You are investing in an undervalued asset class at the bottom of the economic cycle. Over 3-5 years, we feel that smallcaps would outperform large caps.

-S Naren

Historically, it has been seen that with time such concentrated rally moves become broad-based in a gradual manner. So, it is essential for investors to look beyond the overpriced quality names and over a period, shift to value-oriented names.

What has changed in the smallcap space?

In mid- December, our market cap model has suggested that the share of smallcaps in the overall market cap has fallen to 8%, which is similar to 2013 levels. This is after having risen to as high as 18% in 2017. Smallcaps are currently offering a better margin of safety in terms of risk spread over large caps. Our models are decisively turning more positive on smallcaps.

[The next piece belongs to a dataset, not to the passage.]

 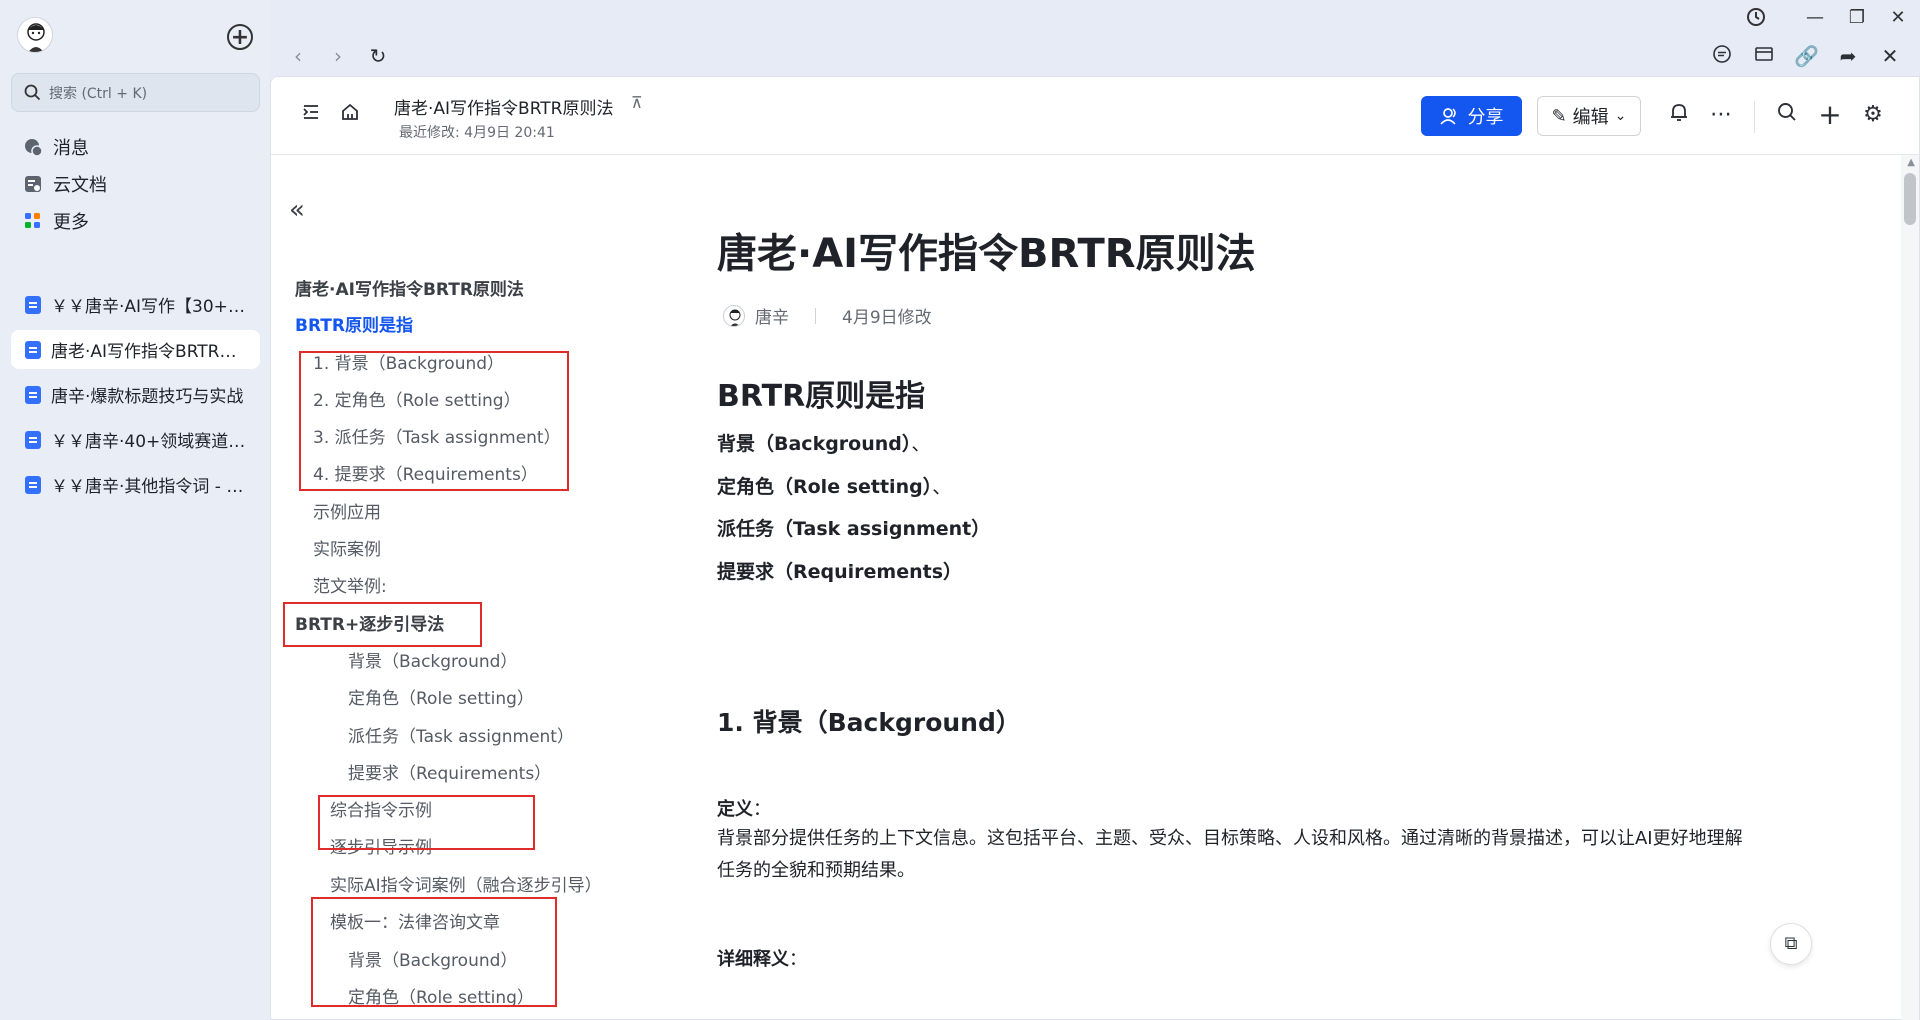 What do you see at coordinates (753, 960) in the screenshot?
I see `detail-label: 详细释义` at bounding box center [753, 960]. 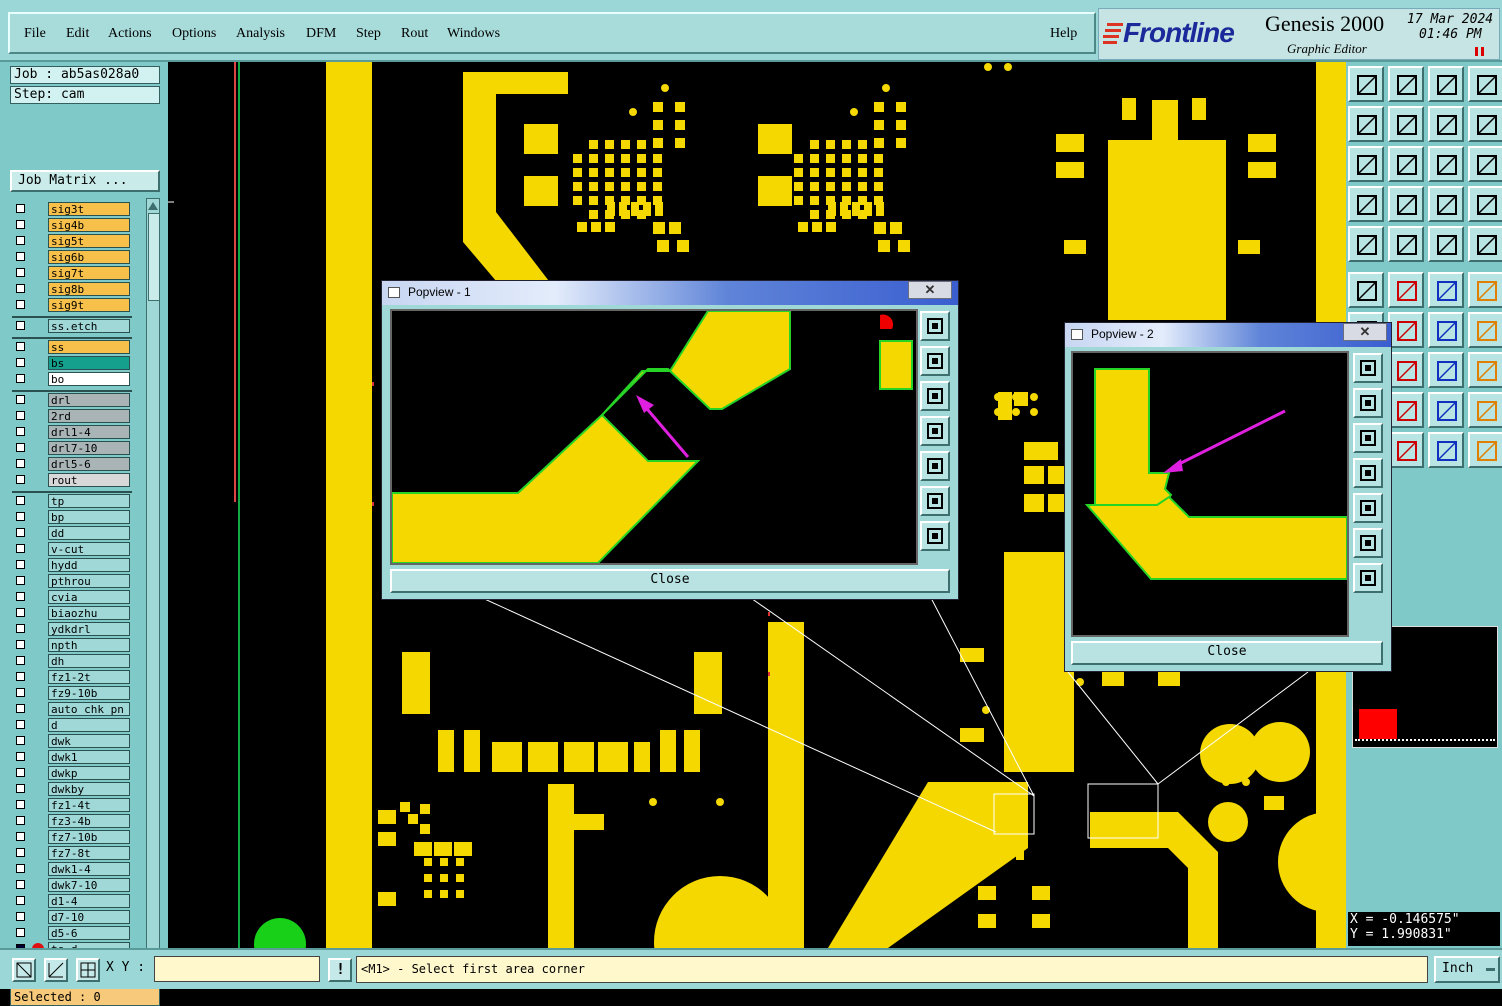 I want to click on layer-name: drl1-4, so click(x=89, y=432).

It is suggesting lump sum as well as staggered investments in smallcap funds with a 3-4 year view. In the last two years, smallcaps have corrected by 40% and have underperformed significantly compared to largecaps. I look at economic cycles. Today, credit growth is at the bottom. When credit growth is at a bottom that is the time to take risk. You take risk in an undervalued asset class. An undervalued asset class is the smallcap segment. So, you are investing in an undervalued asset class at the bottom of the economic cycle. Over 3-5 years, we feel that smallcaps would outperform large caps.

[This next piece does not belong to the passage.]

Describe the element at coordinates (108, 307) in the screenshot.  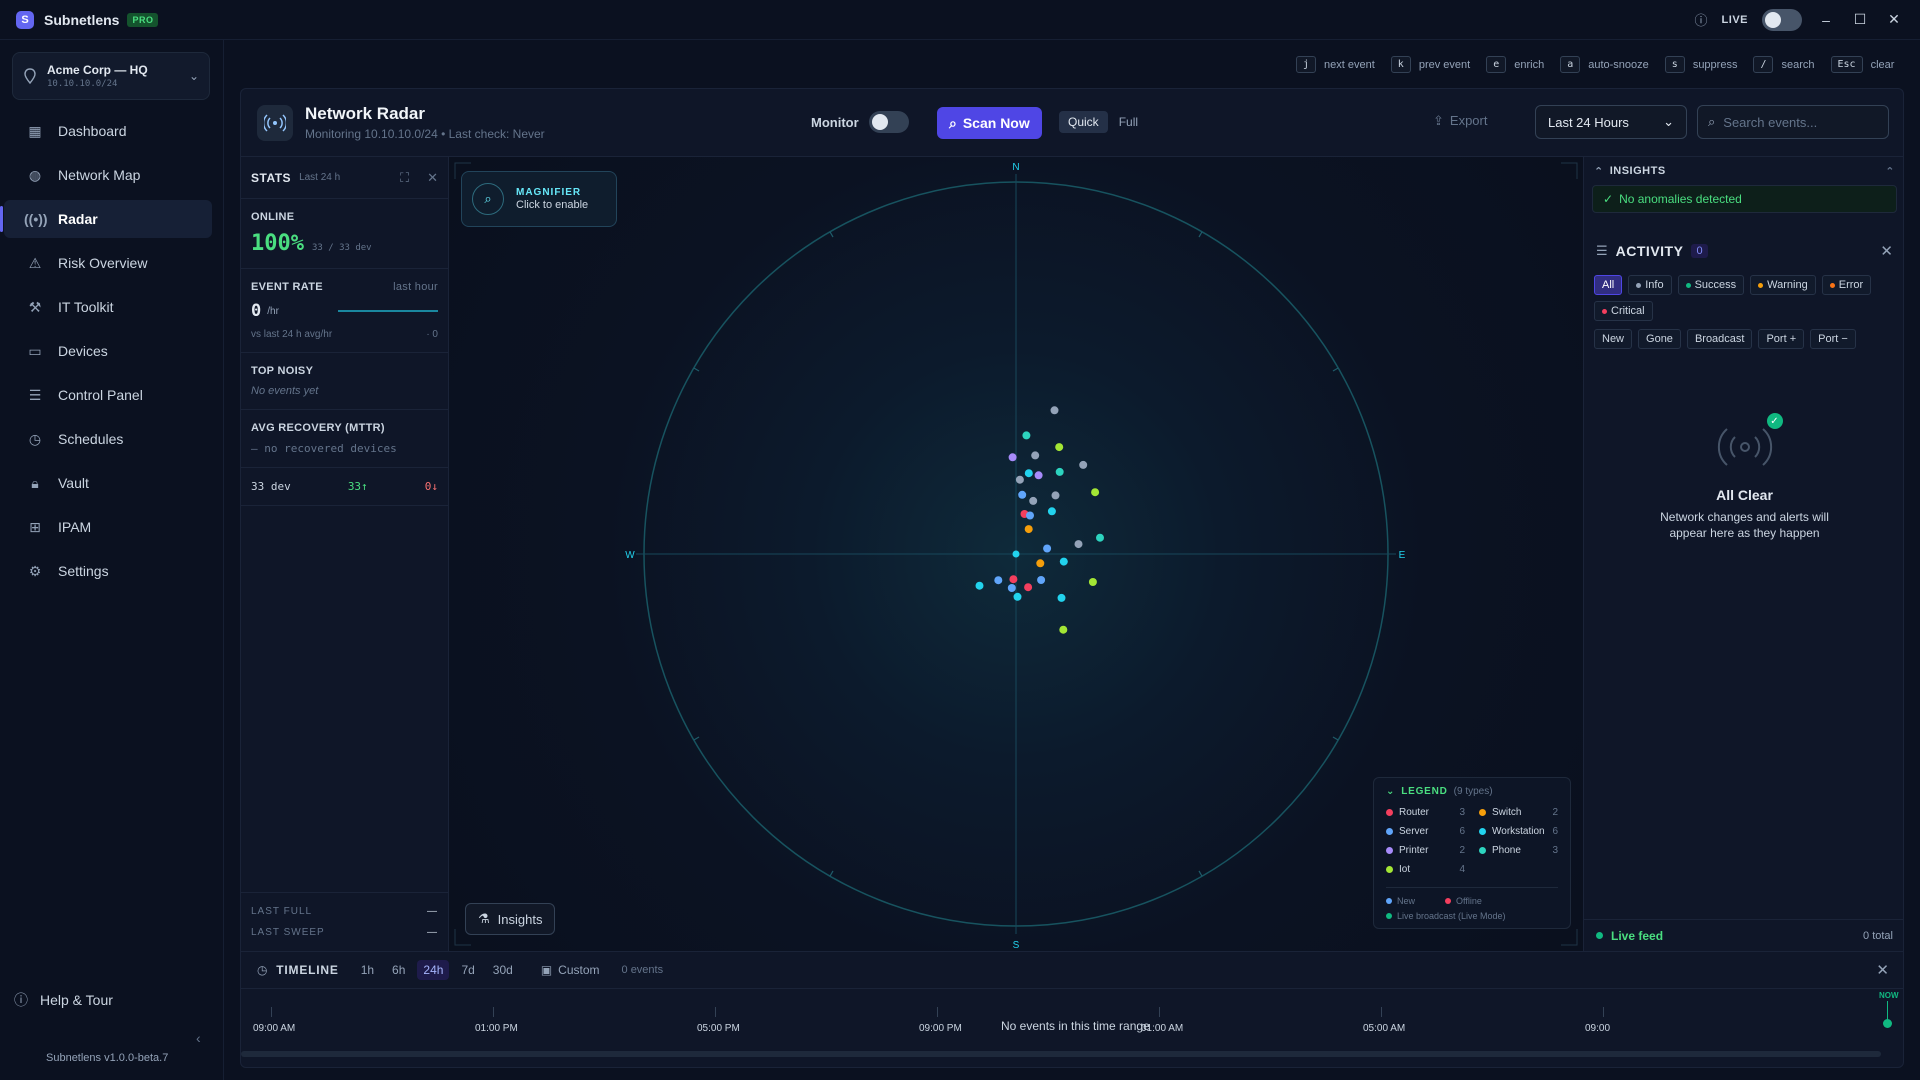
I see `sidebar-item-it-toolkit: ⚒ IT Toolkit` at that location.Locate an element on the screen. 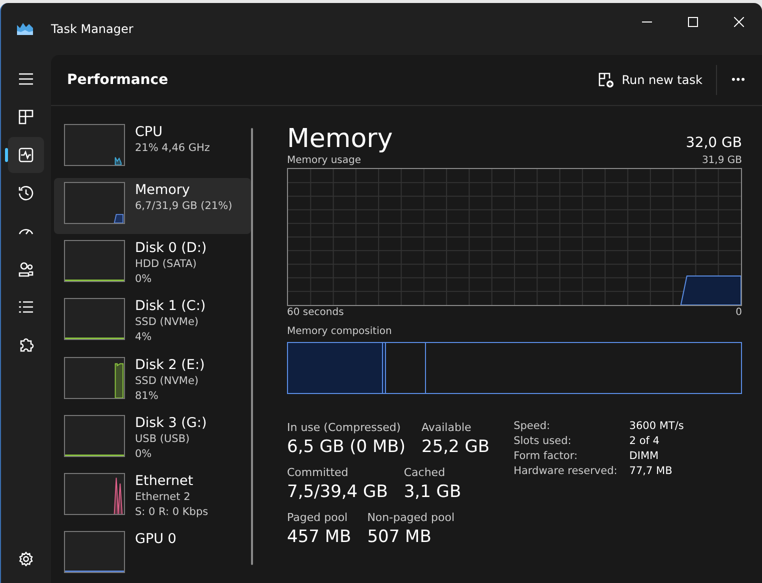 The height and width of the screenshot is (583, 762). run-new-task-button: Run new task is located at coordinates (650, 80).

What are you telling your investors?

Earnings growth has not come in a big way in the last five years. Quality and mega-caps are two asset classes that have peaked. Further, given that the recovery in domestic macros is likely to be protracted it is very likely that the markets may tend to be volatile in the interim. Add to this mix, global factors such as the rise in crude oil prices, geopolitical tensions, all of which tend to be unpredictable and are factors which can further cause markets to remain volatile. Given this setting, for a retail investor, it is imperative to be mindful of asset allocation. While in the short run the benefits of asset allocation may not be visible, it is only over the long term that one tends to appreciate the impact asset allocation has on portfolio gains.

Valuations of several PSU stocks are low. Is there value in these set of stocks?

While valuations of several PSU stocks are attractive, they have not recovered because there is a fear of disinvestment in the March quarter. If that does not happen, PSUs could turn attractive.